Jorge Lorenzo - Potrzebowa³em wiêcej deszczu
Podczas GP Walencji Jorge Lorenzo podjął ogromne ryzyko w walce o v-ce Mistrzostwo MotoGP.
Taktyka ze wcześniejszym zjazdem do boksu opłaciła się w Aragonii, Jorge zaliczył wtedy pierwsze zwycięstwo sezonu 2014. W Walencji było nieco inaczej. Lorenzo wiedział, że w zmiennych warunkach nie dogoni prowadzące dwójki. Jedyną szansą w walce o v-ce mistrzostwo było wygranie wyścigu i liczenie na to, że Rossi znajdzie się w dalszej części stawki. W momencie, kiedy wydawało się, że rozpada się na poważnie, Lorenzo zaryzykował i zjechał do boksu. Wskoczył na motocykl wyposażony w opony typu wet.

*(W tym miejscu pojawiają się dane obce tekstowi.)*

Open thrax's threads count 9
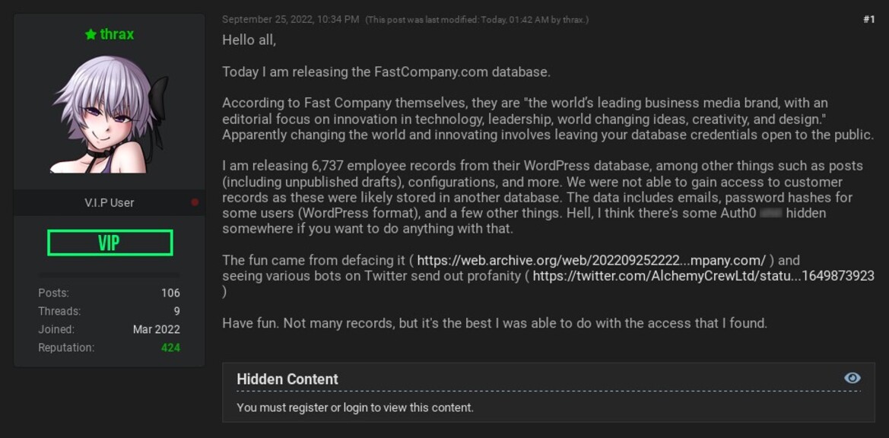The height and width of the screenshot is (438, 889). point(176,311)
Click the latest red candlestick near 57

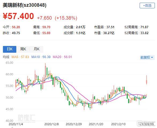click(x=147, y=80)
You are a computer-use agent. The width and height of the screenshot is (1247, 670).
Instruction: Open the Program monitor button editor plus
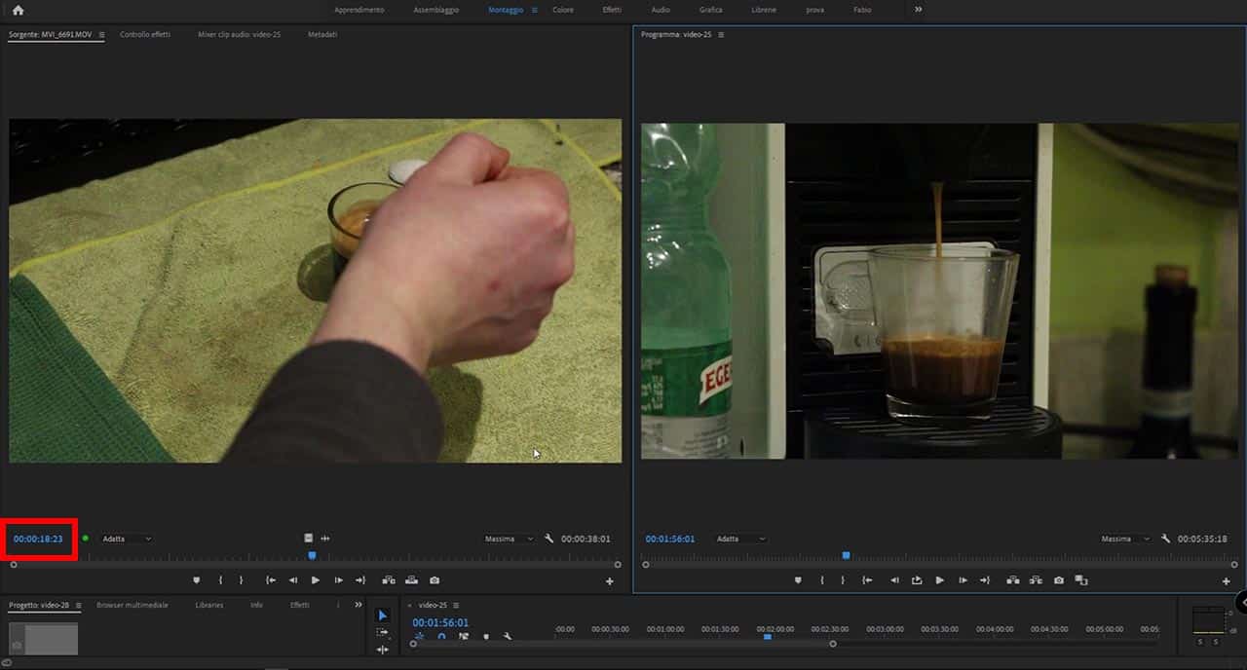point(1226,581)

Nie czułem się pewnie w takich warunkach. Na jednym okrążeniu zakręt był suchy, na kolejnym w tym samym miejscu znajdywała woda. Kilkukrotnie prawie się wywróciłem. Byłem wolniejszy od zawodników, którzy dobrze czują się przy takiej pogodzie. Kiedy deszcz rozpadał się jeszcze bardziej, kompletnie nie czułem się na torze. Moim priorytetem było wygranie wyścigu. Zaryzykowałem i zmieniłem motocykl, tym razem się nie udało. Wiedziałem, że potrzebuję tyle deszczu, co w Aragonii, żeby liczyć na zwycięstwo - komentował Jorge Lorenzo, który ostatecznie wycofał się z wyścigu.
Lorenzo na oponach "wetach" kręcił czasy nawet o 10 sekund wolniejsze od liderów. W takiej sytuacji zdawał sobie sprawy, że nie ma szans na jakikolwiek satysfakcjonujący go wynik. Na kilka okrążeń przed końcem Hiszpan wycofał się z wyścigu.
Jeśli przeanalizować ten rok od Sachsenring do ostatniego wyścigu, był to jeden z lepszych dla mnie sezonów w MotoGP. Praktycznie w każdym wyścigu byłem na podium! - podsumował Lorenzo.
Już dzisiaj zawodnicy GP rozpoczęli testy na przyszły rok. Lorenzo przyznał, że poza przygotowaniem sprzętu, najważniejsze będzie dla niego przygotowanie fizyczne, które w tym roku pokpił. Jego strategia na 2015? Parafrazując: trenować i mniej jeść.